Rien d’autre qu’une autre journée. Les pieds à terre, le regard flou sans aucun bruit dehors, le vent, le lit.

Le cœur. Toujours le coeur.

Rien d’autre qu’une autre journée. La douche, la pisse du réveil, l’eau froide au visage. Cinq heures. Une minute. Chaussettes, jogging, pull, bonnet, baskets. Check. Portable, écouteurs, clés. Check.

Départ. Rien d’autre qu’une autre journée.
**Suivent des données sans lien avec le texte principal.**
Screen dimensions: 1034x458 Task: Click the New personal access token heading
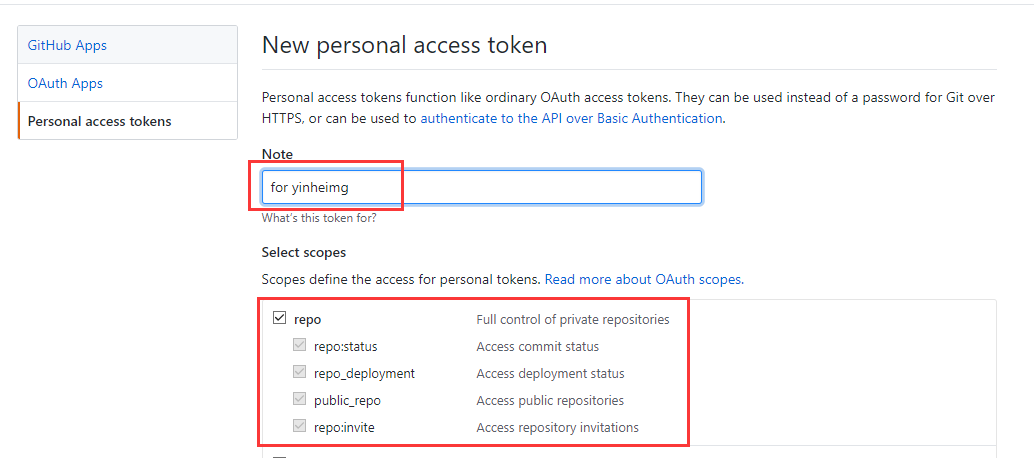pyautogui.click(x=404, y=45)
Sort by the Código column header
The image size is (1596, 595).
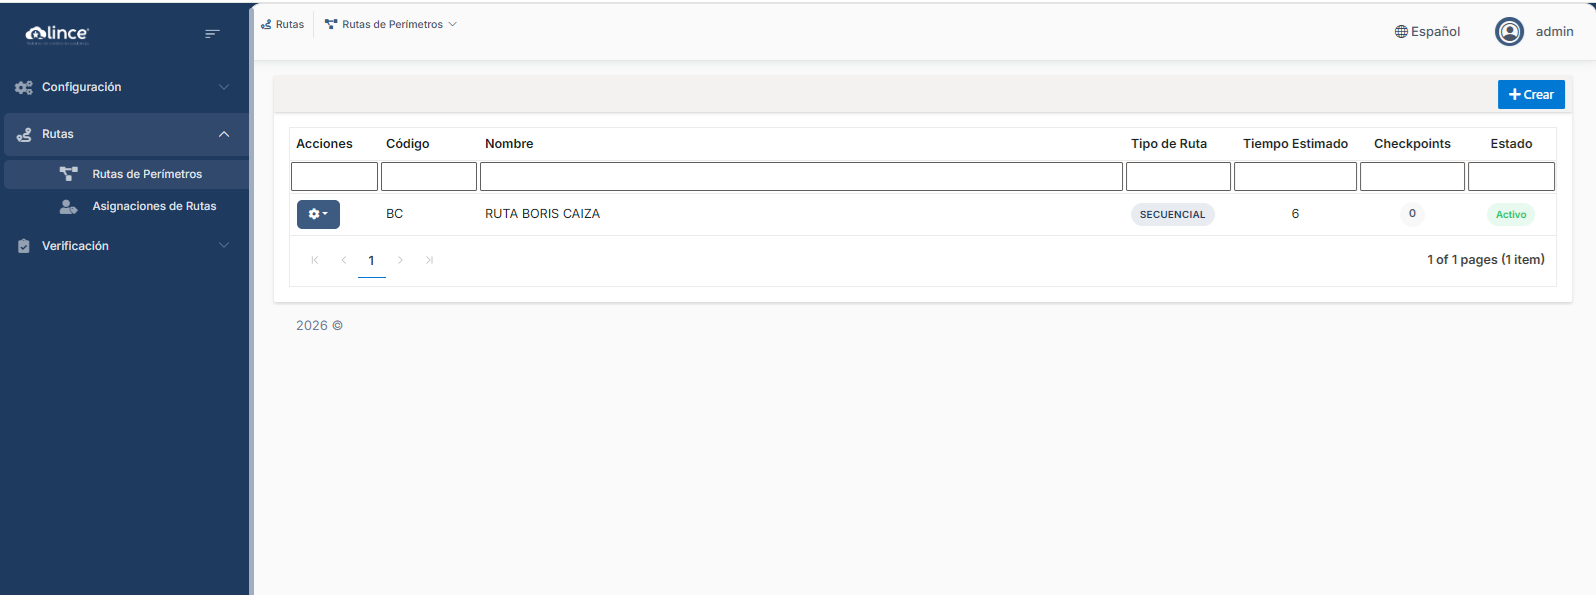(x=408, y=144)

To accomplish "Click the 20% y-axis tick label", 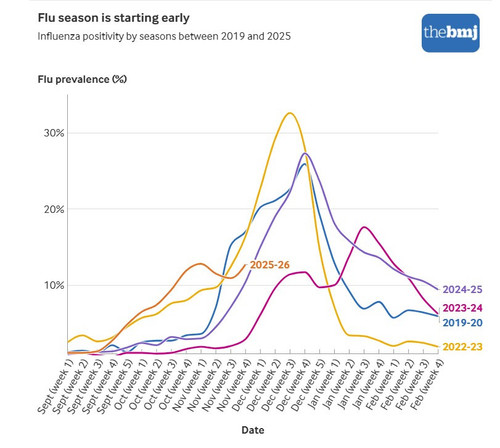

Dehors, le froid, l’hiver, novembre, le ciel, la nuit, encore.

Le cœur…toujours.

Chaque matin il s’agissait de ce rituel et le froid n’y changeait rien. Ce matin, comme tous les autres, il courrait. Ce matin, comme tous les autres, ne serait qu’une autre matinée après une autre, et encore une autre, et encore. Il finirait bien par y arriver non ? La question ne se posait même plus. Ils doutent tous. Mais pas lui. Un frisson lui parcouru l’échine. Tant mieux, il se mit à courir plus vite. Il fallait se chauffer. Et vite. Par coups de vibrations traversant ses tympans avec force, son corps semblait vibrer d’une seule et même puissance ; par à coups, ses jambes cognant sur le sol glacial.
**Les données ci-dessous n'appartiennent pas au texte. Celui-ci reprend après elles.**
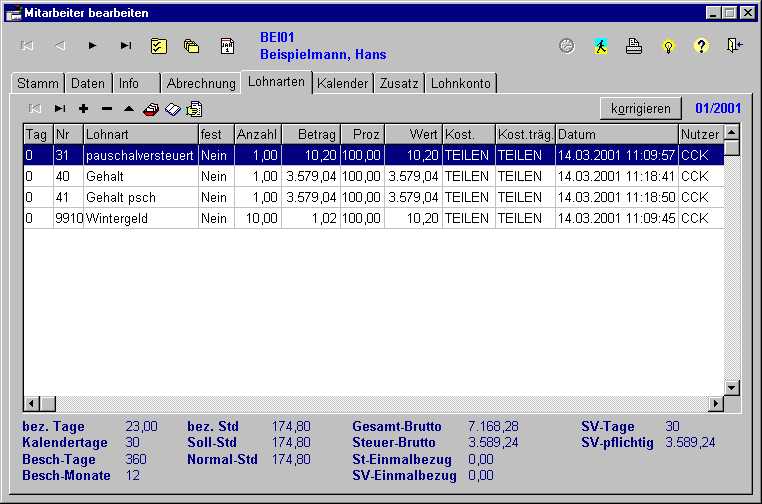
Task: Click the exit door icon
Action: coord(735,46)
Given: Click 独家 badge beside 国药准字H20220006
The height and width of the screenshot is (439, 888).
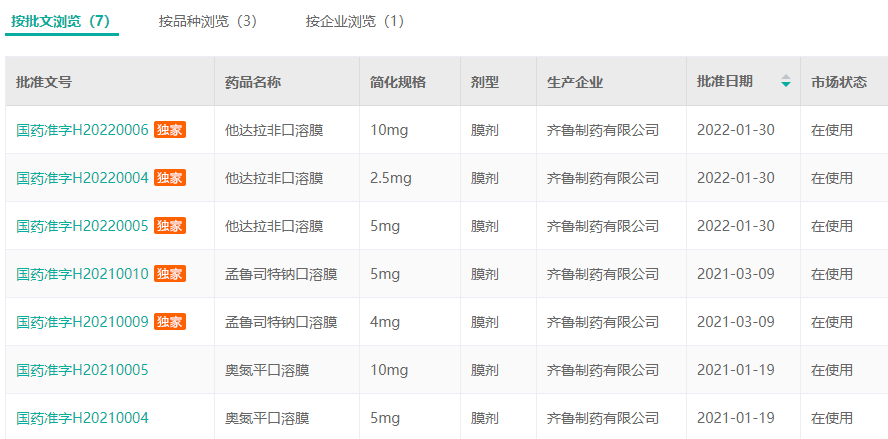Looking at the screenshot, I should pyautogui.click(x=170, y=130).
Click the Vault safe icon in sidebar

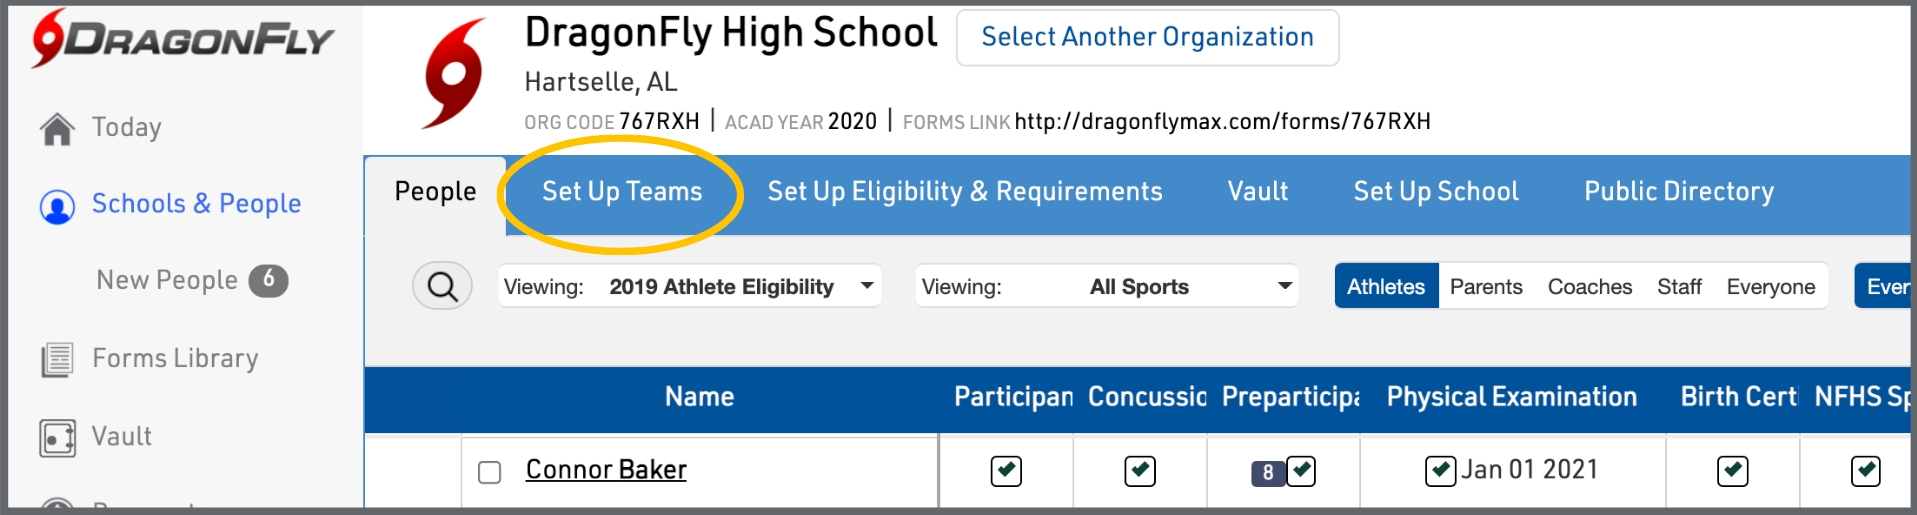coord(57,438)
Dans les oreilles, la musique vibrait déjà :

Just Like Water.

Ms. Lauryn Hill, version acoustique...

Ce son entraînant qui monte progressivement...parfait !

Impossible de fléchir, de ralentir, car après tout, la journée avait bel et bien commencé.
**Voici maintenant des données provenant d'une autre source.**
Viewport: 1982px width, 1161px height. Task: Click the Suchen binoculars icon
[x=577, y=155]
La chanson lui permettait de se chauffer rapidement, connecté à son envie et sa hargne de ne pas ralentir. Une vélocité en lui qui ne faisait qu’enfler jours après jours. Concentré, il suivait son itinéraire avec précision. Pas de distraction. Jamais. Il descendait l’avenue Bolivar avec une telle rapidité qu’il décida de ralentir quelque peu. Trop tôt. Beaucoup trop tôt. Prendre la prochaine à droite, après le Wanted, remonter par la rue de Meaux puis sur la gauche, suivre la rame de métro, au-dessus, juste après Jaurès. Le quartier, il le connaissait par cœur. Le quartier, il y habitait. Mais pour le moment, celui-ci défilait devant ses yeux, vibrations dans les oreilles, se disant qu’il était impossible de s’arrêter. Cela signifierait échouer. Et il ne faisait que commencer. Se nettoyer de la dernière soirée, tout évacuer. La chaleur qui grandissait en lui, voilà ce qu’il aimait, alors que tout autour, la brume du froid flottait sur le bitume de ce foutu 19ème arrondissement. Cette brume qui, à mesure que le jeune homme gagnait en vitesse, s'évaporait sur son passage. Vite, les escaliers. Tourner à droite, puis tout droit, tout droit, tout droit, jusqu’à cette descente à reprendre en montée juste après l’avoir descendu. Un rythme plus rapide maintenant. Tout de suite. Tout tout de suite. Il le voulait. Il le devait. Ne jamais s’arrêter. Rien qu’une journée de plus. Et rien d’autre. Tout évacuer, tout laisser couler. Là, le long des pores. Suintant sur sa peau déjà humide et peu à peu, les muscles et articulations implorant qu’il s’arrête. Pas l’ombre d’un doute : il n’était pas prêt de s’arrêter. Lorsque la douleur pointait le bout, un sourire apparaissait sur ses lèvres. Continuer. Tout droit, descendre, toujours, puis, remonter, demi-tour, remonter, tout droit, là, droit, ici, tout droit, les escaliers. Devant lui, les marches qu’il avait descendu avec grande vitesse. Garder la même cadence. Important. Trop important. Hop. Les cuisses commençaient à brûler, cramer. Ne pas s’arrêter.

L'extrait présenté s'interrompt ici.